TASK STATEMENT -
This exercise requires every record to be repeated exactly.

### RECORDED DATA ###

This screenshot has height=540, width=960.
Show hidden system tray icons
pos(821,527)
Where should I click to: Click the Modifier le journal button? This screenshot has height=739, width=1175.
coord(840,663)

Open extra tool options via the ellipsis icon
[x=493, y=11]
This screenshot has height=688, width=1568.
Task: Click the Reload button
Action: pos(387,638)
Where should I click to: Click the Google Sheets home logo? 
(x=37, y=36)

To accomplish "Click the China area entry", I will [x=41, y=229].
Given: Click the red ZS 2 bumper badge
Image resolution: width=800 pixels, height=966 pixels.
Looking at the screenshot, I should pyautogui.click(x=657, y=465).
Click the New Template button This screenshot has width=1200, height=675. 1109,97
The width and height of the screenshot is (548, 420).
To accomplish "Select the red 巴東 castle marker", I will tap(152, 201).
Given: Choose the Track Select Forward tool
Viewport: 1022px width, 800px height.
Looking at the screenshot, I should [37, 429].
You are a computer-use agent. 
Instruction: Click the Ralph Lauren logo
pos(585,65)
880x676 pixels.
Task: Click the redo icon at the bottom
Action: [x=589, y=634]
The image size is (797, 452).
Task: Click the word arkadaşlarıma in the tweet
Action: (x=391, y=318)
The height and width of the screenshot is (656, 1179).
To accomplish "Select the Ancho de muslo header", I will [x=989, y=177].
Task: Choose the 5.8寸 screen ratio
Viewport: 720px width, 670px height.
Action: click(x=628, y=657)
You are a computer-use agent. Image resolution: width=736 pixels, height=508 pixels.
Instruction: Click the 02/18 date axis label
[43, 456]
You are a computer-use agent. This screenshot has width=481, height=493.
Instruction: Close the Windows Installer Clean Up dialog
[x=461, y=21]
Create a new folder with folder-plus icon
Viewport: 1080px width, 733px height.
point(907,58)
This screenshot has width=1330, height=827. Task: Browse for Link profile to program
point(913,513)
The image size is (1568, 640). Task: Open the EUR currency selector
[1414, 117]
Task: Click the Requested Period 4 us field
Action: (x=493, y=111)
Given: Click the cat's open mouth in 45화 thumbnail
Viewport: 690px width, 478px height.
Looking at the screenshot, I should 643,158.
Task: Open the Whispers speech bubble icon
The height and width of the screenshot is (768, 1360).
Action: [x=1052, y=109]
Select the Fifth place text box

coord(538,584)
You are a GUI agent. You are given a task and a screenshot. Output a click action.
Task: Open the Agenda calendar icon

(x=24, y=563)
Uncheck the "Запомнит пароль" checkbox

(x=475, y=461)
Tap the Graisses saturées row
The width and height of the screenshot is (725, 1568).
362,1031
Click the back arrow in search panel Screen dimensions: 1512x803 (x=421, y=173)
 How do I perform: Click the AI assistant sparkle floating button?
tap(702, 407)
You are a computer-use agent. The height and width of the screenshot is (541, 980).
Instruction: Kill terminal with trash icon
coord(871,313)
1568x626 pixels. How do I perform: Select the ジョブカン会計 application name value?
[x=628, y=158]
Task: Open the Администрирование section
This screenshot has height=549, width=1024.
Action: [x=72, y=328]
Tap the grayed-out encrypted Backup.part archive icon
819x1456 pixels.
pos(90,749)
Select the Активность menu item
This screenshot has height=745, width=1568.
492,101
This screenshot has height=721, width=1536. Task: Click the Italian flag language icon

###

RESPONSE TO THE TASK -
This screenshot has height=540, width=960.
Show hidden system tray icons
pos(821,527)
Where should I click to: Click the Modifier le journal button? This screenshot has height=739, width=1175.
coord(840,663)

Open extra tool options via the ellipsis icon
[x=493, y=11]
This screenshot has height=688, width=1568.
Task: Click the Reload button
Action: pos(387,638)
Where should I click to: Click the Google Sheets home logo? 
(x=37, y=36)

To accomplish "Click the China area entry", I will [x=41, y=229].
Given: Click the red ZS 2 bumper badge
Image resolution: width=800 pixels, height=966 pixels.
Looking at the screenshot, I should pyautogui.click(x=657, y=465).
Click the New Template button This screenshot has width=1200, height=675. 1109,97
The width and height of the screenshot is (548, 420).
To accomplish "Select the red 巴東 castle marker", I will tap(152, 201).
Given: Choose the Track Select Forward tool
Viewport: 1022px width, 800px height.
Looking at the screenshot, I should [37, 429].
You are a computer-use agent. 
Instruction: Click the Ralph Lauren logo
pos(585,65)
880x676 pixels.
Task: Click the redo icon at the bottom
Action: [x=589, y=634]
The image size is (797, 452).
Task: Click the word arkadaşlarıma in the tweet
Action: (x=391, y=318)
The height and width of the screenshot is (656, 1179).
To accomplish "Select the Ancho de muslo header", I will [x=989, y=177].
Task: Choose the 5.8寸 screen ratio
Viewport: 720px width, 670px height.
Action: click(x=628, y=657)
You are a computer-use agent. Image resolution: width=736 pixels, height=508 pixels.
Instruction: Click the 02/18 date axis label
[43, 456]
You are a computer-use agent. This screenshot has width=481, height=493.
Instruction: Close the Windows Installer Clean Up dialog
[x=461, y=21]
Create a new folder with folder-plus icon
Viewport: 1080px width, 733px height.
point(907,58)
This screenshot has width=1330, height=827. Task: Browse for Link profile to program
point(913,513)
The image size is (1568, 640). Task: Open the EUR currency selector
[1414, 117]
Task: Click the Requested Period 4 us field
Action: (x=493, y=111)
Given: Click the cat's open mouth in 45화 thumbnail
Viewport: 690px width, 478px height.
Looking at the screenshot, I should 643,158.
Task: Open the Whispers speech bubble icon
The height and width of the screenshot is (768, 1360).
Action: [x=1052, y=109]
Select the Fifth place text box

coord(538,584)
You are a GUI agent. You are given a task and a screenshot. Output a click action.
Task: Open the Agenda calendar icon

(x=24, y=563)
Uncheck the "Запомнит пароль" checkbox

(x=475, y=461)
Tap the Graisses saturées row
The width and height of the screenshot is (725, 1568).
362,1031
Click the back arrow in search panel Screen dimensions: 1512x803 (x=421, y=173)
 How do I perform: Click the AI assistant sparkle floating button?
tap(702, 407)
You are a computer-use agent. The height and width of the screenshot is (541, 980).
Instruction: Kill terminal with trash icon
coord(871,313)
1568x626 pixels. How do I perform: Select the ジョブカン会計 application name value?
[x=628, y=158]
Task: Open the Администрирование section
This screenshot has height=549, width=1024.
Action: [x=72, y=328]
Tap the grayed-out encrypted Backup.part archive icon
819x1456 pixels.
pos(90,749)
Select the Активность menu item
This screenshot has height=745, width=1568.
492,101
This screenshot has height=721, width=1536. Task: Click the Italian flag language icon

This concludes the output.